# Exercise brief:
Return each line below exactly as it reads, and omit any image in it.

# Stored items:
※ ※ ※

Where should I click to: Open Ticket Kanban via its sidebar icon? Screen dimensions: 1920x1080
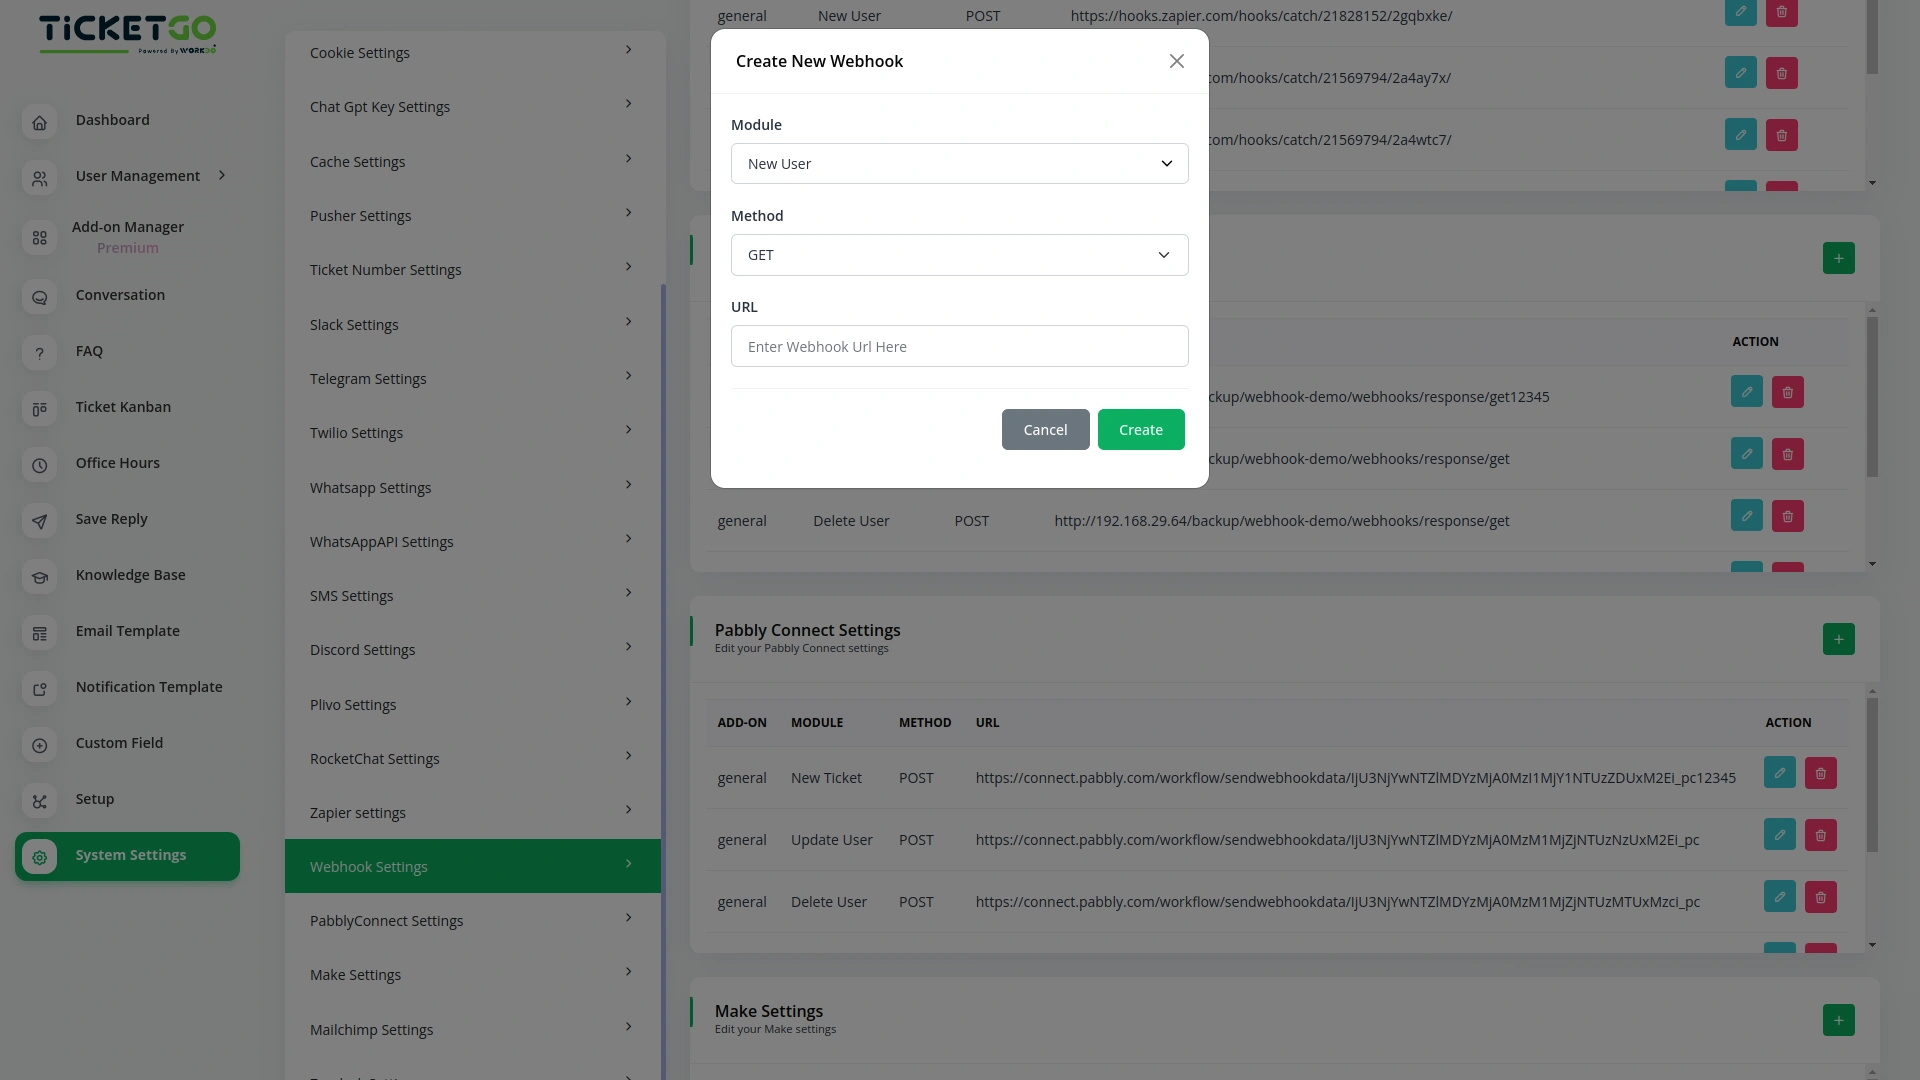click(x=40, y=409)
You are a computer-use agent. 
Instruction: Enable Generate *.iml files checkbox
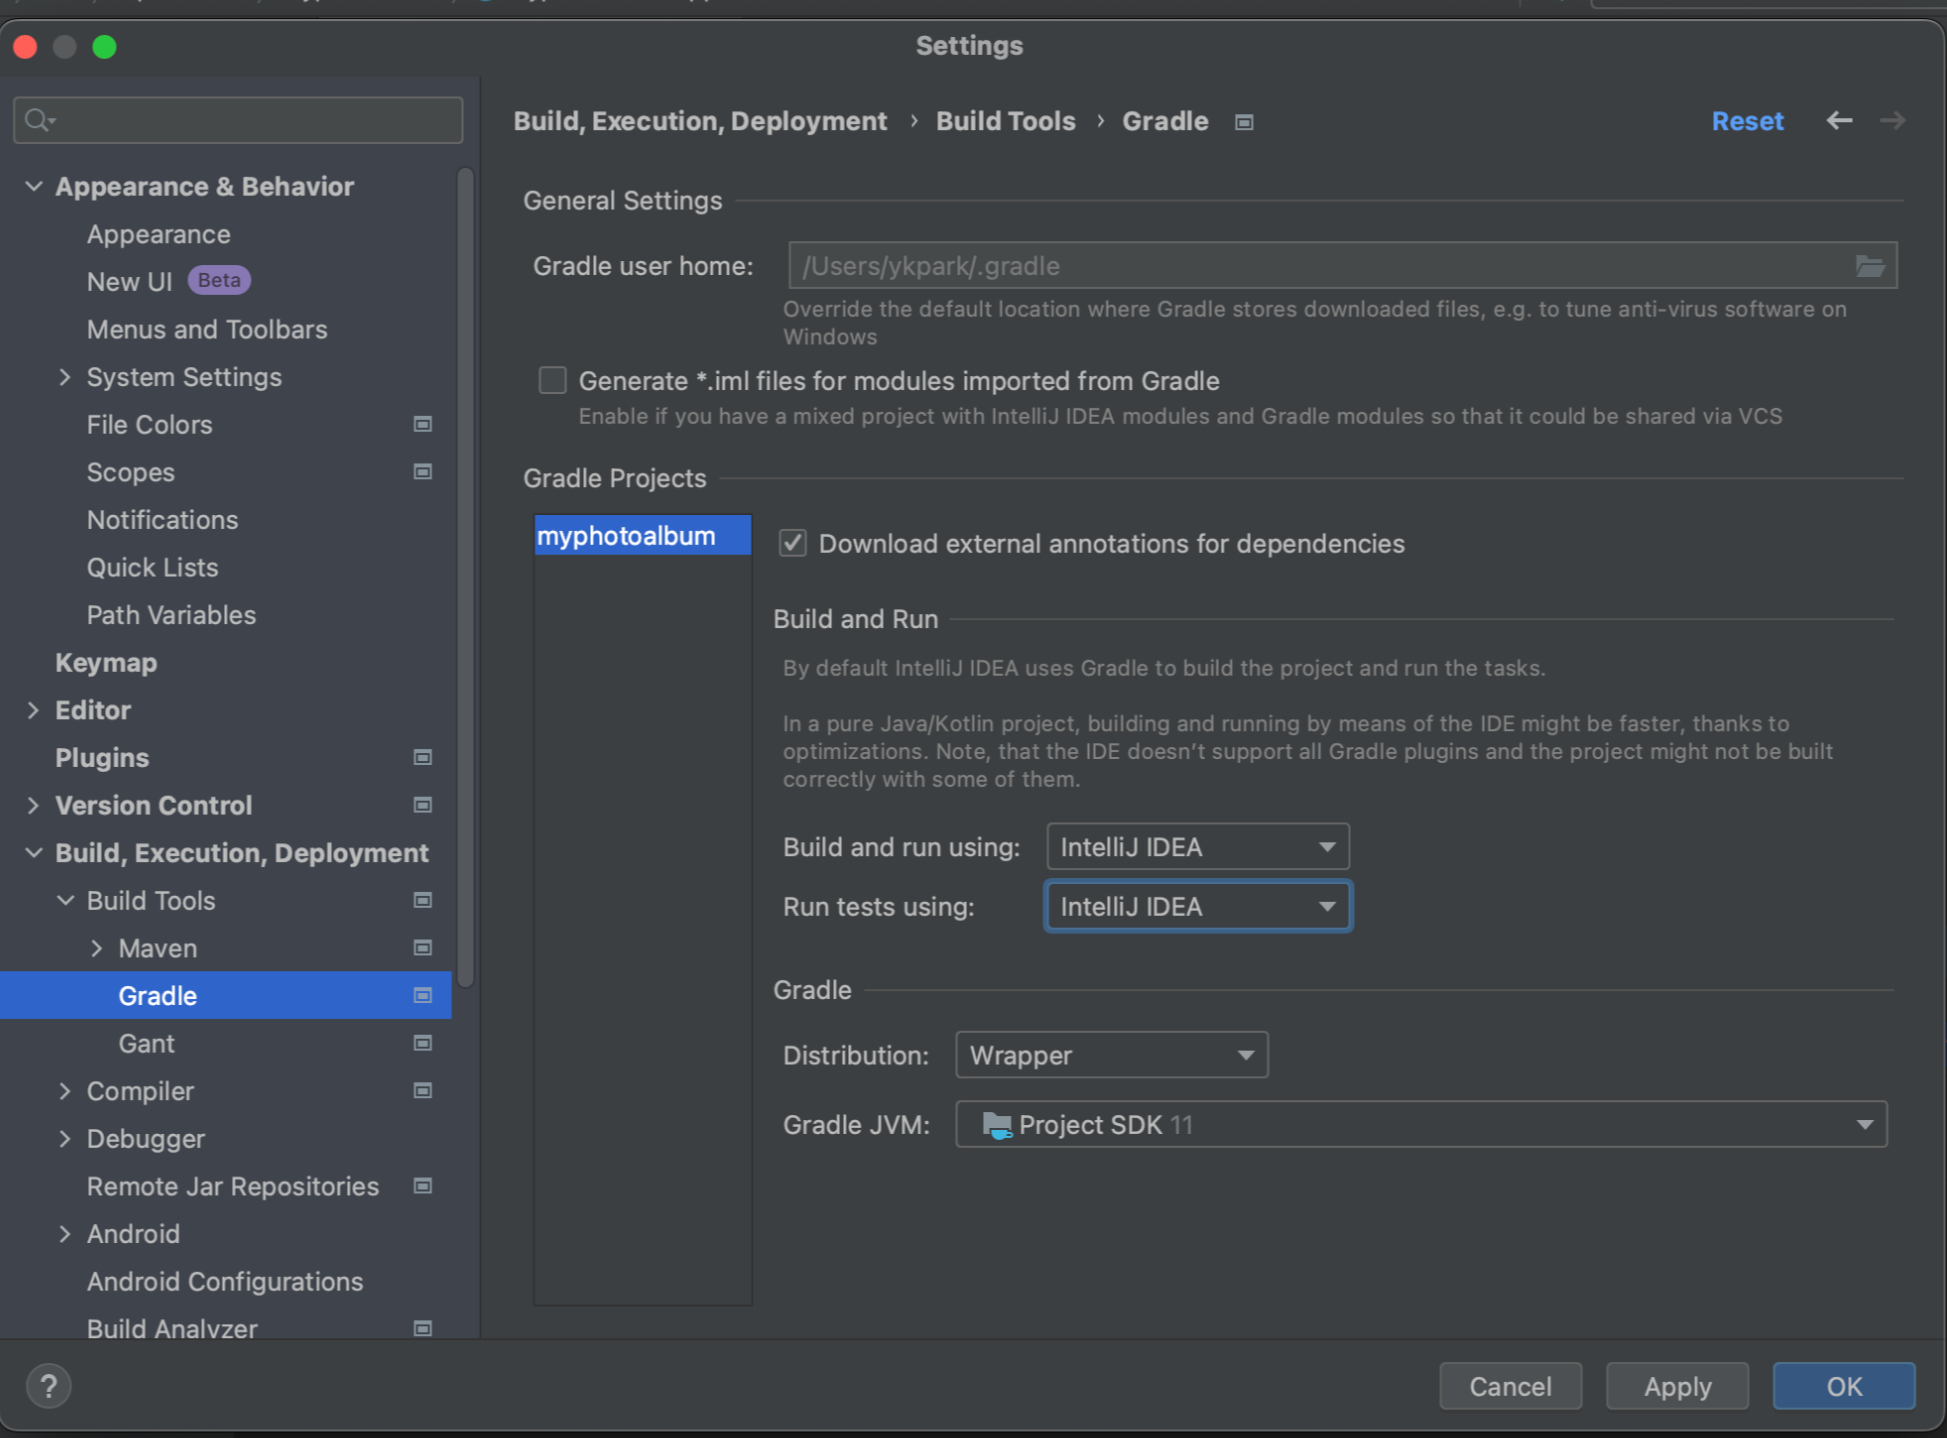552,380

※ ※ ※

# Exercise response:
Where should I click to: Open Ticket Kanban via its sidebar icon? Screen dimensions: 1920x1080
click(x=40, y=409)
You are a computer-use agent. 
Instruction: Enable Generate *.iml files checkbox
552,380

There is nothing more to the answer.